### Exercise goal
Your copy should match the entries exactly, with no images carried over.

### Pixel coordinate grounding data
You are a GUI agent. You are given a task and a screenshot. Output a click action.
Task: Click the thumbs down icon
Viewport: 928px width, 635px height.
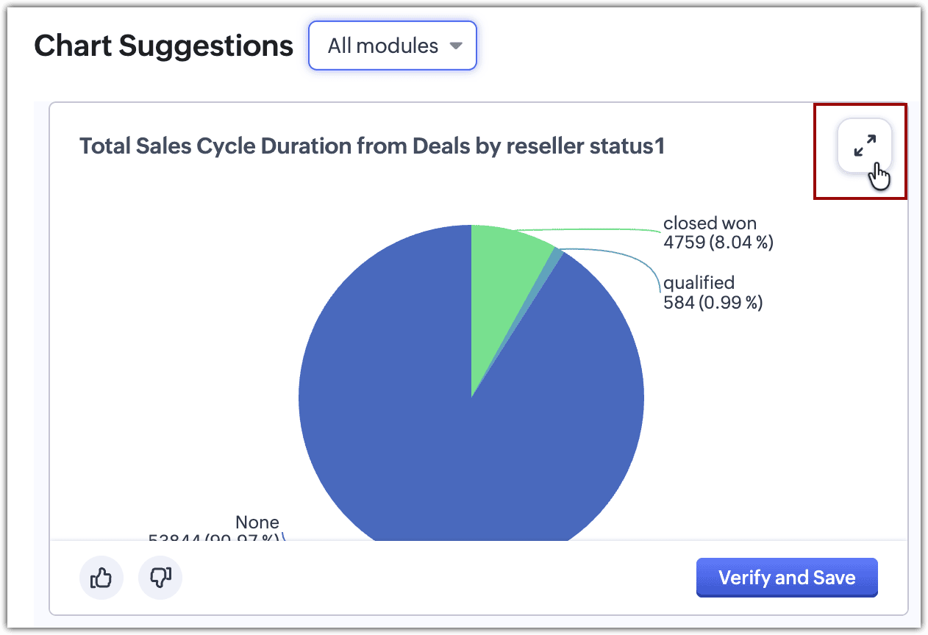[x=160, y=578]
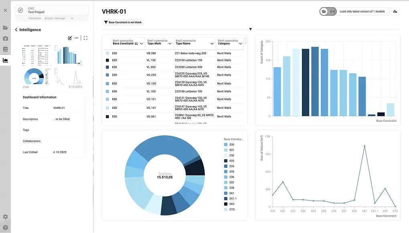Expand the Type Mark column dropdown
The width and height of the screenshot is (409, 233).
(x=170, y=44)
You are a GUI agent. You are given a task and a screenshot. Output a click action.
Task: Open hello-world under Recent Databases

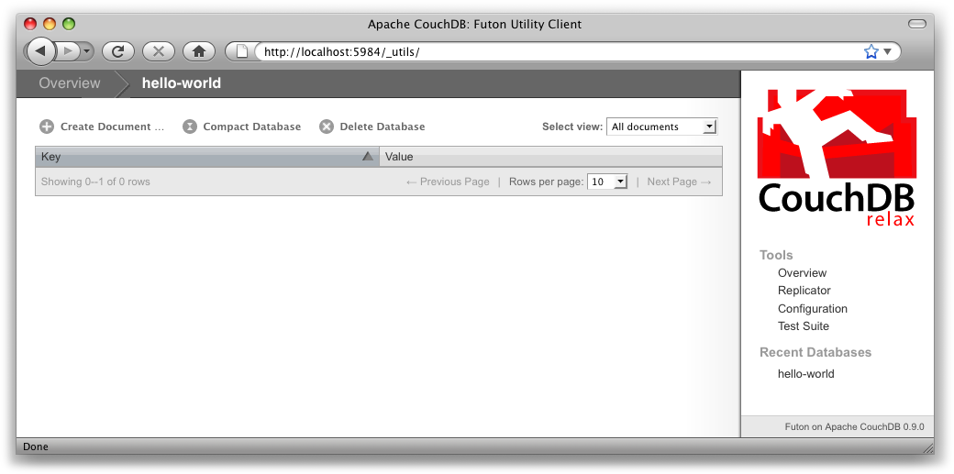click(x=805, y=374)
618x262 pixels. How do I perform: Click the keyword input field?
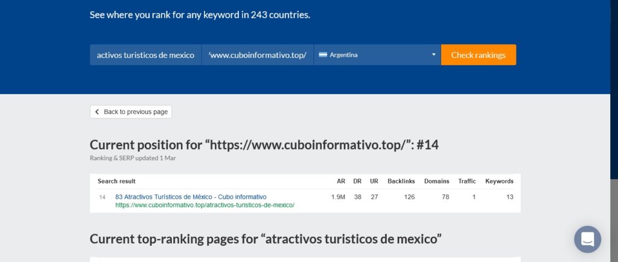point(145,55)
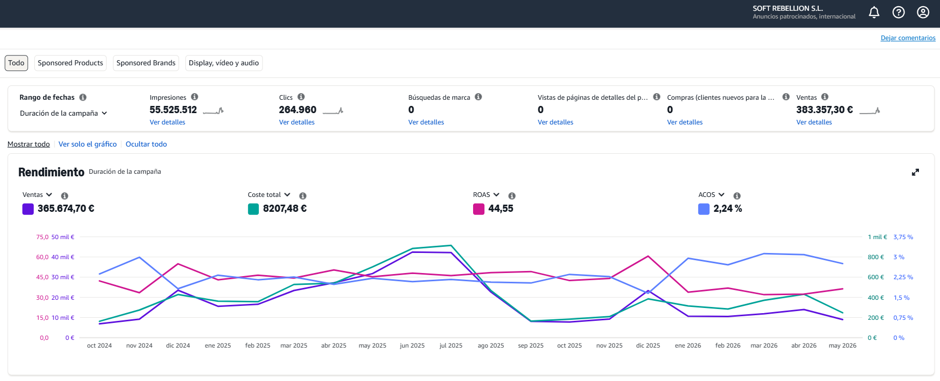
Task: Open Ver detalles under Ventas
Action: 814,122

### Solved exercise
You are a GUI agent. You are given a task and a screenshot. Output a click action.
Task: Click the thumbs down icon
Viewport: 928px width, 635px height.
[x=160, y=578]
Expand the Type Mark column dropdown
The width and height of the screenshot is (409, 233).
(x=170, y=44)
You are a GUI agent. You are given a task and a screenshot. Output a click action.
Task: Open hello-world under Recent Databases

click(x=805, y=374)
618x262 pixels. How do I perform: Click the keyword input field?
point(145,55)
Task: Open Ver detalles under Ventas
Action: 814,122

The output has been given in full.